Em agosto, essa distância era de 4,1%. Em setembro, de 3,3%. Os dados são da Pesquisa Mensal de Serviços, do Instituto Brasileiro de Geografia e Estatística (IBGE).

Em outubro, os transportes passaram a operar 4,7% acima do nível pré-pandemia, de fevereiro de 2020, enquanto os serviços prestados às famílias ainda estavam 13,6% abaixo.

Os serviços de informação e comunicação estão 7,9% acima do pré-pandemia, e o segmento de outros serviços está 5,1% aquém. Os serviços profissionais e administrativos estão 3,7% abaixo do patamar de fevereiro de 2020.

Serviços operam 9,3% abaixo do pico registrado em 2014

O setor de serviços ainda operava em outubro 9,3% abaixo do ponto mais alto registrado em novembro de 2014, segundo os dados do IBGE.
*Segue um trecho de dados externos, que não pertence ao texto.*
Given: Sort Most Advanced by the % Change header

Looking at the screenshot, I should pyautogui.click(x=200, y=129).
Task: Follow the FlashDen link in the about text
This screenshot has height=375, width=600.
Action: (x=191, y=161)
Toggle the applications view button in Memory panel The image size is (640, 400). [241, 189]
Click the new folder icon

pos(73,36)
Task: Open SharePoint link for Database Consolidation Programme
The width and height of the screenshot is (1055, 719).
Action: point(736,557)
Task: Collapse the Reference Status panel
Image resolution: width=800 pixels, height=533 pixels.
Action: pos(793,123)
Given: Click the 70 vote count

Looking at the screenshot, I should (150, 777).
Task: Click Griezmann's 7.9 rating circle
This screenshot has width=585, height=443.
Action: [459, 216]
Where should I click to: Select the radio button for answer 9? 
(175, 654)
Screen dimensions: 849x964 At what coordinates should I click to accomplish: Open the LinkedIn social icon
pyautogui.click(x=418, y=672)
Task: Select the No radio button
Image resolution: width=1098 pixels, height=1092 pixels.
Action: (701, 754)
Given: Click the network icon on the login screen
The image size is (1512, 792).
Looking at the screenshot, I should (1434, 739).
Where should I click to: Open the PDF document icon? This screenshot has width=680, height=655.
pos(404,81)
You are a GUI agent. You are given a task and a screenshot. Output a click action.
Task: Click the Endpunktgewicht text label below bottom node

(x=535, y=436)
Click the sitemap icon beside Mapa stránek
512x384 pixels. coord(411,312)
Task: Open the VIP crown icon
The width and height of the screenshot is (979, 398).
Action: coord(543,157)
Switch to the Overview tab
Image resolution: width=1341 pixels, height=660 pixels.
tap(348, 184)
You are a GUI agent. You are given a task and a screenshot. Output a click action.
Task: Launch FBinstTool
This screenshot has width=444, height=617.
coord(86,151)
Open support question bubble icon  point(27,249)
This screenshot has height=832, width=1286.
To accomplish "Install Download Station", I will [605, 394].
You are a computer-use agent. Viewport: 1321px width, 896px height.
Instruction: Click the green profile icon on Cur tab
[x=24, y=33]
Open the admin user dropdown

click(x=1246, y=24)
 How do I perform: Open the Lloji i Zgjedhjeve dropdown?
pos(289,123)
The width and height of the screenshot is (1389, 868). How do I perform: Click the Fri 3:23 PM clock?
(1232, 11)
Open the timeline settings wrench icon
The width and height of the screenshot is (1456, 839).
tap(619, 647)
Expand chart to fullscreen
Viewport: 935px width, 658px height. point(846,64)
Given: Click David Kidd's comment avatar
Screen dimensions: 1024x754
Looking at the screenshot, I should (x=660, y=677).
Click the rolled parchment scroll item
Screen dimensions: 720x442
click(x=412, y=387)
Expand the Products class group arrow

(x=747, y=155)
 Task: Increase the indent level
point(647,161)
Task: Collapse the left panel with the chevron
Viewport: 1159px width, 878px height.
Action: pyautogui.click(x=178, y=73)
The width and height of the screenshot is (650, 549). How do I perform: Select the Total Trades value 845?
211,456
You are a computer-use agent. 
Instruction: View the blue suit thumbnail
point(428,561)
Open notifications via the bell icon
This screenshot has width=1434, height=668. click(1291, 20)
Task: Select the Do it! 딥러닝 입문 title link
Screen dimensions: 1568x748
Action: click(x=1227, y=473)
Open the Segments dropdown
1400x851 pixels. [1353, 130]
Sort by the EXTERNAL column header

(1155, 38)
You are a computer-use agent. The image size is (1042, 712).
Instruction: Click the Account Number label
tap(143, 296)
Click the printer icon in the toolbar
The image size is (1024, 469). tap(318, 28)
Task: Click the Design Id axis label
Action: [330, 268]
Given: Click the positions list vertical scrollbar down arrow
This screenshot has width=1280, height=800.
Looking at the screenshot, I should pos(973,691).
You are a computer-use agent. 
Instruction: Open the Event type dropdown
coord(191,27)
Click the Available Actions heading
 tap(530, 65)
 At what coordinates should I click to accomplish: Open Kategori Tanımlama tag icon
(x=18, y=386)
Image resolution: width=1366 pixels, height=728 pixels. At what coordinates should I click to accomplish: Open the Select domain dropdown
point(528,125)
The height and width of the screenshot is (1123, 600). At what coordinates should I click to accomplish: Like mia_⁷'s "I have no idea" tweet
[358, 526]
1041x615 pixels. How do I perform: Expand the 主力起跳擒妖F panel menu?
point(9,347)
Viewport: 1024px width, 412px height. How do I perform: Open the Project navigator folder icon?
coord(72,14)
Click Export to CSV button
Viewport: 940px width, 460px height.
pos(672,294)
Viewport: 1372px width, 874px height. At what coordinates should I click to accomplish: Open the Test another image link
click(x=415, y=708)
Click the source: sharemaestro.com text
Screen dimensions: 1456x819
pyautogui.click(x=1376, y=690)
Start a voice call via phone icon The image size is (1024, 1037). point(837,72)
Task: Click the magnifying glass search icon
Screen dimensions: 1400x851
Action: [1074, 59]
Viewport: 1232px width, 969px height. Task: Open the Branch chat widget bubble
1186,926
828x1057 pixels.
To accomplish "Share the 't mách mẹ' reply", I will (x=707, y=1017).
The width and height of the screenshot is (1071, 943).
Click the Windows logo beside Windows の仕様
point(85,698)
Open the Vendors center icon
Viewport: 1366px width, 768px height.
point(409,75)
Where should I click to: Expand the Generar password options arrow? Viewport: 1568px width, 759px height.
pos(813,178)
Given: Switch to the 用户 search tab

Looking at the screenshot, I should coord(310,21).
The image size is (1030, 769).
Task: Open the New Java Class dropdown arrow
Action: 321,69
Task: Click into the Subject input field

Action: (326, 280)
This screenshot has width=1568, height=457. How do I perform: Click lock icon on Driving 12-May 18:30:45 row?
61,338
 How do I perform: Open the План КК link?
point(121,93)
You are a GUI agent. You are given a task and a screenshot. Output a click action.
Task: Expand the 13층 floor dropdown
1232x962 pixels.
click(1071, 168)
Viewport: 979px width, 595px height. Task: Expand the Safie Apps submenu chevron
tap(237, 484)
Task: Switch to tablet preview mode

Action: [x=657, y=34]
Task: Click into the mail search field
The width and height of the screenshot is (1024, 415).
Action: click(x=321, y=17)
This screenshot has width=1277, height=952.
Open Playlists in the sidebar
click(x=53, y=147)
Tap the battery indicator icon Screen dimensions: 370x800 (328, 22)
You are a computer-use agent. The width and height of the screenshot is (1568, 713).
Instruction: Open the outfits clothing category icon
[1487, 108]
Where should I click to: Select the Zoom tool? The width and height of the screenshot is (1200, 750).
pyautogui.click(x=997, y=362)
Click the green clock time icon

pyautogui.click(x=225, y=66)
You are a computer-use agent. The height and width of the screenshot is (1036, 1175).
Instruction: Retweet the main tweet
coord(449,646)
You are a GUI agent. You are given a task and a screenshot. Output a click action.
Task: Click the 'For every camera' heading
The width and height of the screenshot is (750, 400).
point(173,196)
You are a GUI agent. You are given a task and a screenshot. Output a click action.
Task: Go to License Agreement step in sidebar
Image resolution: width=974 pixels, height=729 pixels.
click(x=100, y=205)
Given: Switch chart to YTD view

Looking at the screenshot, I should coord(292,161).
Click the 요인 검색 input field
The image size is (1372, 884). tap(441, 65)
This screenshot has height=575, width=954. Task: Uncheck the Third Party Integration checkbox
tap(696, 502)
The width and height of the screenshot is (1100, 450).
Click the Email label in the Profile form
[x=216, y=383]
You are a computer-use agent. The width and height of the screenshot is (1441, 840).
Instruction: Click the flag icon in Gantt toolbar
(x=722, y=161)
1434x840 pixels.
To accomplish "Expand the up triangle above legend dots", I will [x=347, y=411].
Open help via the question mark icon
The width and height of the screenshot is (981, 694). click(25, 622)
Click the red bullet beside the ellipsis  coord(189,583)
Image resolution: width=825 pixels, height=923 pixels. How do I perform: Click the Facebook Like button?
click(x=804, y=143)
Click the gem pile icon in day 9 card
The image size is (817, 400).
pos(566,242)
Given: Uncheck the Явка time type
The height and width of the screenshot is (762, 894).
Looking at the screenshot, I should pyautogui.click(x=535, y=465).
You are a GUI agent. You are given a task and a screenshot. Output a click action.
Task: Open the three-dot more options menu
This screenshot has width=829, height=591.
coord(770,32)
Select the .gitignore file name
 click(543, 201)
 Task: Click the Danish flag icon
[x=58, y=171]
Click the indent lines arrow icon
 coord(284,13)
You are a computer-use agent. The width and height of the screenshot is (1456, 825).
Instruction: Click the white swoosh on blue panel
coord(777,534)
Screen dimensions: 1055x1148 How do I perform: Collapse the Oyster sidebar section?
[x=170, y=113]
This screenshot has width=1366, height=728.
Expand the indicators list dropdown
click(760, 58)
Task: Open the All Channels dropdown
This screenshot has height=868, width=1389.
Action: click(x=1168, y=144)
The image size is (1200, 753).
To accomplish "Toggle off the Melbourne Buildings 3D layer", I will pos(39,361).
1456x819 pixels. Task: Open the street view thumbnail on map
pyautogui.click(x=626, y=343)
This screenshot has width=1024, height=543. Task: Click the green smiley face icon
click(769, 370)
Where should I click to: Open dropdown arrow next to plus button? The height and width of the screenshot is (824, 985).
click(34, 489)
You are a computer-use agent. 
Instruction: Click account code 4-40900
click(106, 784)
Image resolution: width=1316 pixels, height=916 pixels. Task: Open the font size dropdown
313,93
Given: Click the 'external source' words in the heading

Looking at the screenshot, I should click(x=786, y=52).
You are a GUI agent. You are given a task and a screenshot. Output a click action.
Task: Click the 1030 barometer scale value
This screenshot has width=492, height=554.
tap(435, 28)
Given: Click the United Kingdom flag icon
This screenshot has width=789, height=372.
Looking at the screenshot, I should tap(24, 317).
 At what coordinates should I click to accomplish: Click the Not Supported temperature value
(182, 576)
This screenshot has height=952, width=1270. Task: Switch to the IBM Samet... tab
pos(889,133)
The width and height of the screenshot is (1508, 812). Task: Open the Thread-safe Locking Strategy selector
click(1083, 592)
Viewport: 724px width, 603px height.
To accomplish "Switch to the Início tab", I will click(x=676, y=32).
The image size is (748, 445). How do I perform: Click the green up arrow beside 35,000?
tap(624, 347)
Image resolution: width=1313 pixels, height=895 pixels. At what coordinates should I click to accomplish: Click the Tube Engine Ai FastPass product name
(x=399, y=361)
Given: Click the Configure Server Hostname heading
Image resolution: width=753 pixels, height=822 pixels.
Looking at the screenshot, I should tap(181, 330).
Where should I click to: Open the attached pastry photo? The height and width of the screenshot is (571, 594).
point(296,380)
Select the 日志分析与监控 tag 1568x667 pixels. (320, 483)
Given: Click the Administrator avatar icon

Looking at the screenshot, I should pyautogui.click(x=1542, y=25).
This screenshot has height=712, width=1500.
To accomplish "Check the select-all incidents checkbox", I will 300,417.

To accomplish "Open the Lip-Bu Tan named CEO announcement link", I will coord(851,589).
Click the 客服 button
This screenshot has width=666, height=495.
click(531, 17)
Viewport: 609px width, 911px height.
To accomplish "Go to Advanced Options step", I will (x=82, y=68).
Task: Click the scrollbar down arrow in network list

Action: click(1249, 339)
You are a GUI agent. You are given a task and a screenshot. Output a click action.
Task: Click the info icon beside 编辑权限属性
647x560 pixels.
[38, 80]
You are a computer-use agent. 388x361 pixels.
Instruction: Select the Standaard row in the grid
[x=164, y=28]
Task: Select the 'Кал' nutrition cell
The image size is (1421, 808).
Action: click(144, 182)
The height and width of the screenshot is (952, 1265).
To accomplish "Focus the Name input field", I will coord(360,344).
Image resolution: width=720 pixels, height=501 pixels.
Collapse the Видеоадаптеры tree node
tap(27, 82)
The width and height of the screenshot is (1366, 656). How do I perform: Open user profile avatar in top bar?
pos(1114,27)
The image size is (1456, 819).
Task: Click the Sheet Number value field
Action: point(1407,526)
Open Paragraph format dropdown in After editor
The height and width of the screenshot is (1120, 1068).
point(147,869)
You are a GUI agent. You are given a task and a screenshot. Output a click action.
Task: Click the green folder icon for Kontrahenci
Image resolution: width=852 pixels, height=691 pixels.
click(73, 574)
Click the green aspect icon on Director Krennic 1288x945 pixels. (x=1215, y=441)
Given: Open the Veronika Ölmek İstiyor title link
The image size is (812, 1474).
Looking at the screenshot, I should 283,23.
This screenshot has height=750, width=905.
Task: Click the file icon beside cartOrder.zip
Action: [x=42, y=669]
Os serviços prestados às famílias estavam 23,9% abaixo do pico de outubro de 2013, enquanto os serviços de informação e comunicação operavam 2,5% aquém do ápice, registrado em agosto de 2021.

Os serviços profissionais, administrativos e complementares estavam 23,3% abaixo do ápice de junho de 2013, e os Transportes funcionavam 9,2% aquém do pico de fevereiro de 2014.

O segmento de outros serviços estava 15,5% abaixo do auge de janeiro de 2012.